Harga Emas kembali melemah (ilustrasi)
TERASWARTA – Ekonomi | Harga emas kembali melemah seiring bervariasinya data ekonomi AS. Kontrak emas untuk pengiriman bulan Desember turun sehingga ditutup di level 1.324 dollar AS per ounce.
Beberapa data ekonomi AS memang bervariasi sehingga menimbulkan gejolak tersendiri di pasar. Penguatan dollar AS diprediksi masih terbatas seiring konggres partai demokrat dan republik membahas kelanjutan nego anggaran untuk mencegah kejatuhan pemerintah 1 oktober mendatang.
Data klaim pengangguran AS turun dari 5000 menjadi 305.000 dari warga AS yang mengisi aplikasi tunjangan pengangguran pekan lalu. Data klaim pengangguran ini membuat bursa saham AS ditutup menguat pada hari Kamis.
Turunnya data klaim pengangguran di AS membawa emas bertahan di level $ 1.325 yang disebabkan oleh menguatnya dollar AS. Data positif turunnya tenaga kerja di AS dapat menjadi pendukung Fed untuk mengurangi stimulus moneternya akhir tahun ini.

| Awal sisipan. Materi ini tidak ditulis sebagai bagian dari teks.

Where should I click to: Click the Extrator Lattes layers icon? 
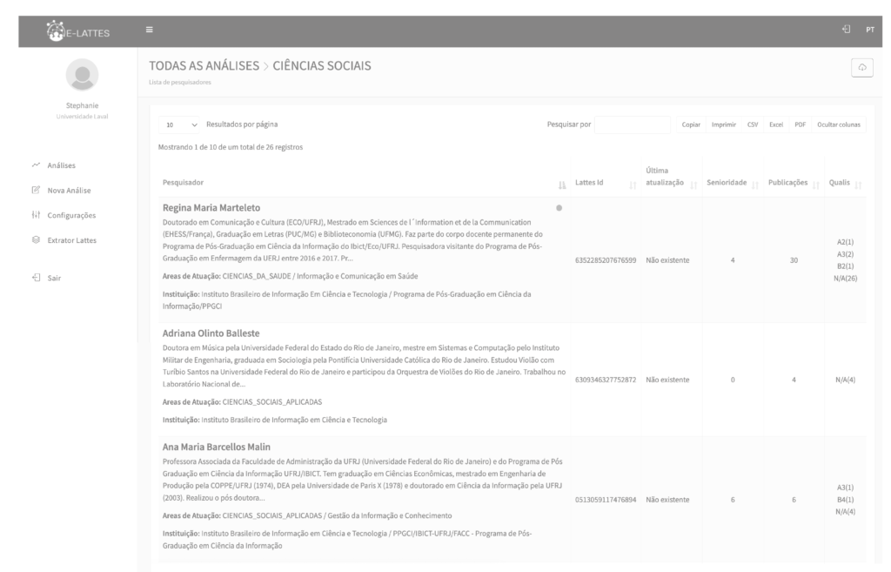(x=35, y=239)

Data ekonomi AS lainnya yaitu pertumbuhan ekonomi AS tidak berubah sebesar 2,5 persen di kuartal kedua, sedangkan pasar berharap naik menjadi 2,7 persen. Beberapa analis mengatakan bahwa ekonomi dunia beranjak pulih. Namun hal ini menjadi negatif bagi harga emas. Penundaan kenaikan plafon utang AS juga terus membebani investor.
Analisa teknikal dari emas bila terjadi bias netral jangka pendek, maka level resistance terdekat berada pada level 1335. Break di atas 1335 akan menguji level 1345. Sedangkan level support terlihat di level 1315, break berkesinambungan di level ini akan memicu harga di bawa ke level 1305.
Bervariasinya data-data ekonomi dunia menyebabkan pelaku pasar lebih berhati-hati dan mengambil langkah-langkah strategis untuk bertransaksi komoditi emas.